Oral: Simulating Collective Neutrino Oscillations on a Quantum Computer

Neutrinos are fascinating, elusive particles that play crucial roles in astrophysical environments such as dense stars, and the early universe, where they dominate energy transport and entropy. As neutral fermions in the Standard Model, neutrinos interact only weakly and exist in three flavors: electron, muon, and tau neutrinos. The discovery of neutrino flavor oscillation—a quantum phenomenon—reveals that neutrinos possess tiny mass, likely less than 0.2 eV.

In dense environments, collective neutrino oscillations involving self-interactions emerge, complicating the numerics. However, these oscillations can be naturally simulated using quantum computers, by taking only two flavors as an isospin doublet leading to a spin model.

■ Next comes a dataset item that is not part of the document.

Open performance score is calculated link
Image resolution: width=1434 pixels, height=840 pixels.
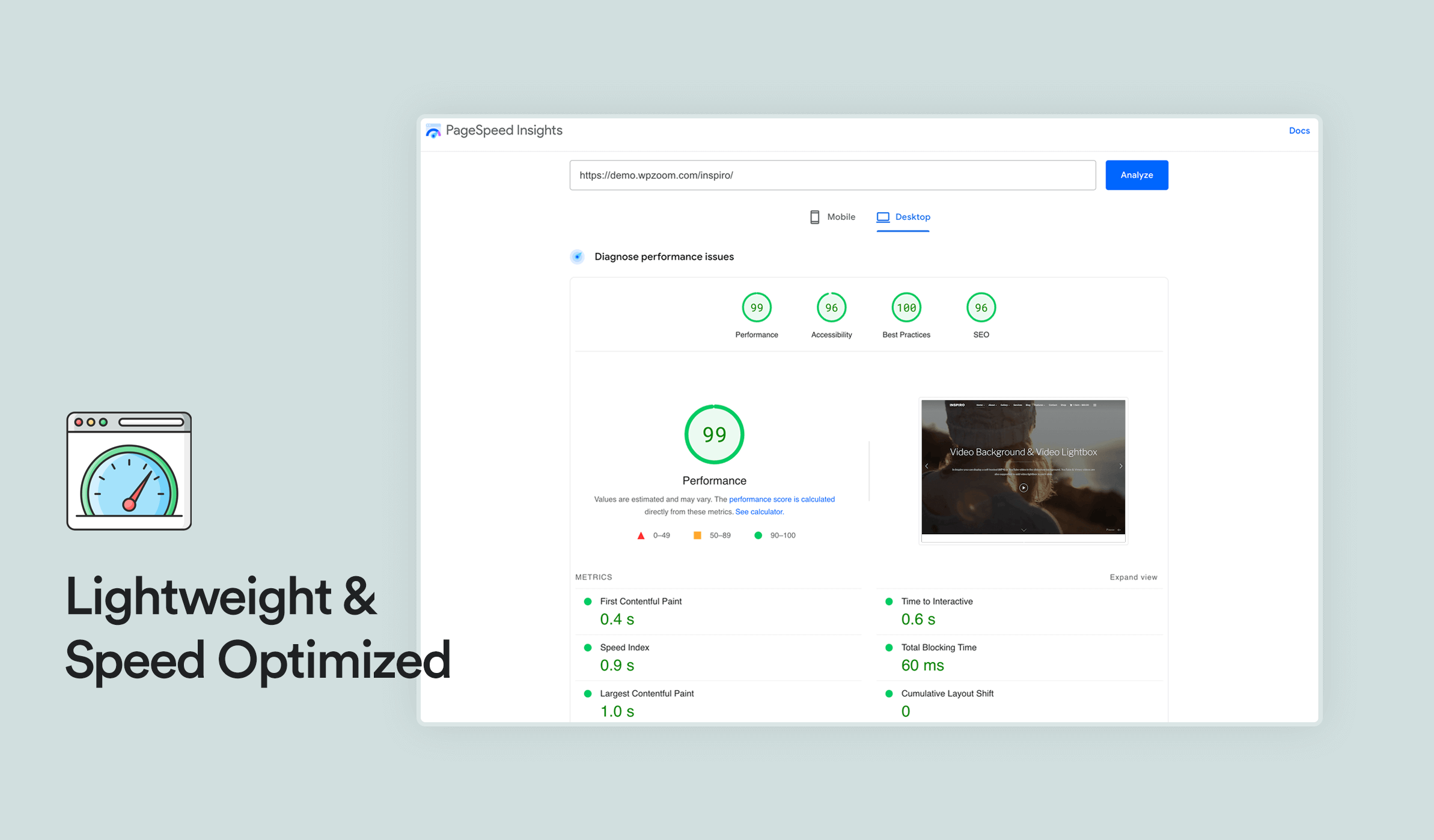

In this review, we discuss the hybrid quantum-classical Lanczos (QLanczos) algorithm, which is used to find the eigenvalues of the collective neutrino Hamiltonian. This method uses the quantum imaginary-time evolution (QITE) to simulate the non-unitary imaginary-time evolution (ITE) of a quantum system using only unitary operations. Unlike variational algorithms that rely on a fixed ansatz, ITE always converges to the ground state.

We also explore, as an altenative ITE, the probability ITE (PITE), in which an ancillary qubit is added to apply the ITE operator within an extended unitary. Once the ancilla is measured, the acted state collapses to the desired state. we also address the case with no mid-circuit measurements by employing quantum signal processing techniques.